In its 2000-01 term, the Supreme Court held in Kyllo v. United States that the use of a thermal imager is a "search" within the meaning of the Fourth Amendment.(fn5) A thermal imager is a device that detects infrared radiation and converts that radiation into images according to its relative warmth.(fn6) With the help of the thermal imager, the person operating the device can see images of objects and people inside a building that emit infrared radiation.(fn7) The use of this device was a search because a thermal imager was not available to the general public and was being used to gather details that could not have been known but for physical intrusion into the home.(fn8) Therefore, its use is presumptively unreasonable without a warrant.(fn9) During the same term, the Court reiterated, in dicta, in City of Indianapolis v. Edmond that the use of a drug-sniffing canine by law enforcement is not considered a search within the meaning of the Fourth Amendment.(fn10) Even though these two investigative tools are used to gather information that would otherwise not be available without physical invasion, the Court has concluded that while one is a search, the other is not.

This Note does not attempt to reconcile these seemingly contradictory conclusions. Instead, the following paragraphs argue that the Court's holding in Kyllo requires courts to rethink whether a canine sniff is a search or not within the meaning of the Fourth Amendment.

In 1983, the United States Supreme Court stated, in dicta, that a canine sniff of an object is not a search.(fn11) This conclusion was based largely on the limited nature of the intrusion of a dog sniff, both because of the manner in which the information is obtained and the type of information that is revealed.(fn12) The argument is that the canine sniff is so unintrusive that it could not infringe on an individual's expectation of privacy and therefore does not trigger the protections of the Fourth Amendment.(fn13)

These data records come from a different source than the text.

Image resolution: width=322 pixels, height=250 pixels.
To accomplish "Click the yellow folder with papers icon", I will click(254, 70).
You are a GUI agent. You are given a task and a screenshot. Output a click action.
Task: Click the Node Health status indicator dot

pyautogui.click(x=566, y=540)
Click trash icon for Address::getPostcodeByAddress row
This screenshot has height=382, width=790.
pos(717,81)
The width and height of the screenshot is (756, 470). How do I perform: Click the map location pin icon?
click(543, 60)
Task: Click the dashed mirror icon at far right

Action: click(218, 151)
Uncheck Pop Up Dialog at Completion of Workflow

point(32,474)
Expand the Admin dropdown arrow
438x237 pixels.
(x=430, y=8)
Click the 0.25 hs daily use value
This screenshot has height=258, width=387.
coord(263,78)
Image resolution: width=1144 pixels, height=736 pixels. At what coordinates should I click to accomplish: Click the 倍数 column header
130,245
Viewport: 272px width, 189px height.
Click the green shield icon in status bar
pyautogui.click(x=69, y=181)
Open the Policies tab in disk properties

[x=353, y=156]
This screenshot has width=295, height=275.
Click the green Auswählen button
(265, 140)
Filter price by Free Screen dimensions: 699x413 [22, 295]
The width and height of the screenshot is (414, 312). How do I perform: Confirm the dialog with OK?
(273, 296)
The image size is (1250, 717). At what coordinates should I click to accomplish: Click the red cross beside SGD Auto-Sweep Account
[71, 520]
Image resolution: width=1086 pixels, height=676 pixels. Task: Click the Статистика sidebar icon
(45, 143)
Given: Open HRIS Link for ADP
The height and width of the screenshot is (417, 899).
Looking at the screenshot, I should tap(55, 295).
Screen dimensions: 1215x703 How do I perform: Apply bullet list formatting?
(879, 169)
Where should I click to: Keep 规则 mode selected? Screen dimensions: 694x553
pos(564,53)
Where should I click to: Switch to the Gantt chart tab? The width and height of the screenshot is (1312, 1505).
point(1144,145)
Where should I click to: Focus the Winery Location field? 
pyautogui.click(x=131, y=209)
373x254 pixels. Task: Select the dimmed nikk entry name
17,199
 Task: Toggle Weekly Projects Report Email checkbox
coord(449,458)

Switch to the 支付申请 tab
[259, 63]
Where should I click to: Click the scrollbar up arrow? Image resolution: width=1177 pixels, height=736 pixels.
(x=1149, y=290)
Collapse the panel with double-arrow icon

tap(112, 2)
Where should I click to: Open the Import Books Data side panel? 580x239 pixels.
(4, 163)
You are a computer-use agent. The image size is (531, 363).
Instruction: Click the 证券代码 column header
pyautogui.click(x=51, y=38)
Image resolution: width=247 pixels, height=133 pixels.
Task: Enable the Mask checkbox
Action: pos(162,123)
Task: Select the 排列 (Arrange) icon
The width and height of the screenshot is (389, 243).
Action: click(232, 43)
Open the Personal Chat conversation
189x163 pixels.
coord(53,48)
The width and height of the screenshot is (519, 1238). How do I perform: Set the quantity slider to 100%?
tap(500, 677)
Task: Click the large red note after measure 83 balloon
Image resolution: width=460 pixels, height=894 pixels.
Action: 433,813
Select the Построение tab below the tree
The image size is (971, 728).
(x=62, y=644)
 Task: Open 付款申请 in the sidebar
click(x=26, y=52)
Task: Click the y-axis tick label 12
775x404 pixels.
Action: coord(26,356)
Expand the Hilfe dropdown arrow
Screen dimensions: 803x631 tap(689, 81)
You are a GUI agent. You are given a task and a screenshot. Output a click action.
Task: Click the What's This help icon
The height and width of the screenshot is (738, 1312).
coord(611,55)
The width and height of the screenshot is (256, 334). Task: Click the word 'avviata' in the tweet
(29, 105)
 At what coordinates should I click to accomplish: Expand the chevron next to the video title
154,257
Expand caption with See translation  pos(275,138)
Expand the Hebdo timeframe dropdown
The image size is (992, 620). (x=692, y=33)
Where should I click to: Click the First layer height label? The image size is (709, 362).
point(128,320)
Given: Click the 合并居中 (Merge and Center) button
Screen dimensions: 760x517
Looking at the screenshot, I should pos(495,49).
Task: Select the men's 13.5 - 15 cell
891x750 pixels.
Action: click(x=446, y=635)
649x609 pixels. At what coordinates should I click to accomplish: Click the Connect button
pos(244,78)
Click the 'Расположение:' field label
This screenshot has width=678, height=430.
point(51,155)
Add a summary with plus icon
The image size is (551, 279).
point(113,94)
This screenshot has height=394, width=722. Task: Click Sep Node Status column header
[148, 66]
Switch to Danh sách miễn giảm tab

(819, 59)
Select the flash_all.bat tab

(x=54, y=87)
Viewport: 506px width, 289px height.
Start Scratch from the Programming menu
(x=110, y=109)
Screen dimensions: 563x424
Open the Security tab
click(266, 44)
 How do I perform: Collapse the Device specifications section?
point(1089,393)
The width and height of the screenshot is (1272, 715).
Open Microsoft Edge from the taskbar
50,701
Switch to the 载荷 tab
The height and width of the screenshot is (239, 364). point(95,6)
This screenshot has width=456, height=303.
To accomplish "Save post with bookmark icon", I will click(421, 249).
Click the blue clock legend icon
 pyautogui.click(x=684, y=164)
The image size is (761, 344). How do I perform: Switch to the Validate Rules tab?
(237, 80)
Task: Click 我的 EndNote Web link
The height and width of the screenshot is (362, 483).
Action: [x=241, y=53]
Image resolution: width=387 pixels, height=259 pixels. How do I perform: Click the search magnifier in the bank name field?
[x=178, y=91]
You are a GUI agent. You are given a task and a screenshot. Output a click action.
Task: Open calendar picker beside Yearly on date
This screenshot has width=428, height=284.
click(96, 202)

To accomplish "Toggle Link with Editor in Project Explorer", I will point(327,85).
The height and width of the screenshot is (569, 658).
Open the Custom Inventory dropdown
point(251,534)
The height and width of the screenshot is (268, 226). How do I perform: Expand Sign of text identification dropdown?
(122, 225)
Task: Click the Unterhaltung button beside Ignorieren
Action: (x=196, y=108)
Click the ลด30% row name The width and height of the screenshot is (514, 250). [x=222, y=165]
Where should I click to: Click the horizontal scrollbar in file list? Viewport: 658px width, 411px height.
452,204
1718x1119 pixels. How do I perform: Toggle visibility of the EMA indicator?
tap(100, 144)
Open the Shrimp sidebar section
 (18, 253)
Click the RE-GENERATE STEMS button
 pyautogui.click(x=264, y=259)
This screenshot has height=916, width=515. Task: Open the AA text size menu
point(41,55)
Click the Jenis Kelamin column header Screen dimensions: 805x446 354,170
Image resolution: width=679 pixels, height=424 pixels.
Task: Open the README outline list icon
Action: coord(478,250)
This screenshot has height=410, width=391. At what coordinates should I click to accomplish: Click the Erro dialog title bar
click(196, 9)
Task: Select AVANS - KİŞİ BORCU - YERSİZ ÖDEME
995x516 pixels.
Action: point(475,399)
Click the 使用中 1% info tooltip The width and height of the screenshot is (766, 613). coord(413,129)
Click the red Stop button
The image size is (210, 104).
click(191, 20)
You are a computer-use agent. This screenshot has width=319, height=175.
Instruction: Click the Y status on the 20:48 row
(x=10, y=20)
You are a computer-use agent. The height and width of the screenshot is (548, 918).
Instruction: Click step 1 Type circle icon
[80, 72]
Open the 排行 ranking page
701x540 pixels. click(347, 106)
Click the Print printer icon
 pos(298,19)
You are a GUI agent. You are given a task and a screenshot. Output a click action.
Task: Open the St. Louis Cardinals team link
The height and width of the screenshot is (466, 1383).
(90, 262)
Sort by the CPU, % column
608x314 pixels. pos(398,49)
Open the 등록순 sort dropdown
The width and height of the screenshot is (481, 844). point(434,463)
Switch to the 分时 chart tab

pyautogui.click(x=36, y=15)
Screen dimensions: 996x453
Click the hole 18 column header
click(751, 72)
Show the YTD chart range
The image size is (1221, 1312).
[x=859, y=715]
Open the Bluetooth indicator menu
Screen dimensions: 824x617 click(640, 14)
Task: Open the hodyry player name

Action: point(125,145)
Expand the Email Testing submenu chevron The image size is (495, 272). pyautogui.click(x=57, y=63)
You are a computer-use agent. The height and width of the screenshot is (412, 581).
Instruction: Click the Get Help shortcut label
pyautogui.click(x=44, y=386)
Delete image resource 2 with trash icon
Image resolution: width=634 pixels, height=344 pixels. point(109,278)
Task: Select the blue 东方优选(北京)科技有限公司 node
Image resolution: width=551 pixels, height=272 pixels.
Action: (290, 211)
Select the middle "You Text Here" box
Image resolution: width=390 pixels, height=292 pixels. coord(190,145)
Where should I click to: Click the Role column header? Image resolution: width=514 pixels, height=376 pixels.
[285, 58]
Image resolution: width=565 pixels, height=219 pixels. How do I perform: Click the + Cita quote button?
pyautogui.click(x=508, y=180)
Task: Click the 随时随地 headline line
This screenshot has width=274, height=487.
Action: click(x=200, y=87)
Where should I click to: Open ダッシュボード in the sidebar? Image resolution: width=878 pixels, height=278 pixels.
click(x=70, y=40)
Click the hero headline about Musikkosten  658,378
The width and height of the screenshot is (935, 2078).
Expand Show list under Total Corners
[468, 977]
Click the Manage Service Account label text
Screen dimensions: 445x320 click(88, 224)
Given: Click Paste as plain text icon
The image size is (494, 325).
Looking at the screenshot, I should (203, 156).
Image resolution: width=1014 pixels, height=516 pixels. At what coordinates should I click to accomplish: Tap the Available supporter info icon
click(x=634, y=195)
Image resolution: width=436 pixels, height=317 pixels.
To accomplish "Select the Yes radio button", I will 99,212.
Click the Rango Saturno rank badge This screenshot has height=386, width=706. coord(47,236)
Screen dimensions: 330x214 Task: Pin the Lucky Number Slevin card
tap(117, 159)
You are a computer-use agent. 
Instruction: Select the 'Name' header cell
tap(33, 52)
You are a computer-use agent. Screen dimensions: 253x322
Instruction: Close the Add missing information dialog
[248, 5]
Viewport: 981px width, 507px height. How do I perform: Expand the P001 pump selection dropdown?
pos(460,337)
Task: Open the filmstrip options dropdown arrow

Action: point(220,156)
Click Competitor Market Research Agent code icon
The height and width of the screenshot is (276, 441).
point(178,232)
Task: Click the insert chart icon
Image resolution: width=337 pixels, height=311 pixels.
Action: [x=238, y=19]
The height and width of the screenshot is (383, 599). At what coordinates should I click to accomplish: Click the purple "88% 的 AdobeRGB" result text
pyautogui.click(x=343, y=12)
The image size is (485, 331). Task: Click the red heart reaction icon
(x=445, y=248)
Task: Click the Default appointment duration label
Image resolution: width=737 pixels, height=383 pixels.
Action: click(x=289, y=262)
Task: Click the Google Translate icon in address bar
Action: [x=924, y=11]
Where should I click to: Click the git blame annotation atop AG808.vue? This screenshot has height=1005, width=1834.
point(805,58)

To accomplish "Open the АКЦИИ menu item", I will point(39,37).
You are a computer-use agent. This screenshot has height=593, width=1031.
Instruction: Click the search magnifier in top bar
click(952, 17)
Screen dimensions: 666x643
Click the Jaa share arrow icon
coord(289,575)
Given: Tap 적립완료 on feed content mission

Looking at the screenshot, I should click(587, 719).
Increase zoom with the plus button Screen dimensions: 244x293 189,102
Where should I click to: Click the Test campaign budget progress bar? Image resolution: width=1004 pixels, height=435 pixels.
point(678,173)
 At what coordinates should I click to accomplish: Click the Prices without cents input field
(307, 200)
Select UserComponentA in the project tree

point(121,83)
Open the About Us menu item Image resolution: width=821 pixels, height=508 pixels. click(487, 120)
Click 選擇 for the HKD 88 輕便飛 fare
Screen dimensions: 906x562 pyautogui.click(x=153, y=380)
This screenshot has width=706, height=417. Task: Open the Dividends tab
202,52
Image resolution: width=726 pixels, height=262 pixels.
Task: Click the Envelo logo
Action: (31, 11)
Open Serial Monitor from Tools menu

With most other investigative techniques, the Court has considered four general factors unrelated to the characteristics of the search itself to determine if there is an expectation of privacy.(fn14) Although the thermal imager used in Kyllo had essentially the same characteristics as a canine sniff in terms of the nature of the intrusion, the Court considered the traditional four factors rather than the limited-nature factors. This Note argues that, in light of the reasoning in Kyllo, canine-sniff jurisprudence should be reexamined under the "expectation of privacy" framework, which this author argues requires examination of four factors, rather than the limited-nature framework, which examines the nature of the intrusion. Application of the expectation of privacy framework to dog sniffs would likely lead to a different finding: the use of a drug-sniffing dog is a search, though it could be a minimally intrusive one depending on the context.

The argument develops as follows. Part II provides a general background on how the court has determined whether an investigative technique or device is a search within the meaning of the Fourth Amendment, and the implications for finding that something is a search. This section focuses primarily on Katz v. United States, the pivotal case in which the Supreme Court departed from previous Fourth Amendment jurisprudence by recognizing that the Fourth Amendment's core value is the protection of individual privacy, not the protection of places.(fn15) In light of this background, Part III provides examples of how the Supreme Court has applied Katz to certain factual situations, and what factors it has traditionally considered to determine if a reasonable expectation of privacy exists. Part IV examines the reasoning of the Kyllo decision and evaluates it in terms of those traditional factors. Part V looks closely at the landmark case in canine sniffs, United States v. Place, and analyzes the Court's reasoning in finding that a dog sniff was not a search. Finally, Part VI explores how and why the reasoning in Place and other dog-sniff cases has been eroded by the Court's reasoning and holding in Kyllo.

II. When Is a Search Really a Search? Katz v. United States

The Fourth Amendment establishes the right of individuals to be "secure in their persons, houses, papers, and effects, against unreasonable searches and seizures."(fn16) Since its adoption, the question of when a Fourth Amendment search(fn17) has occurred has not been easily answered.(fn18) However, the implications for such a finding are significant.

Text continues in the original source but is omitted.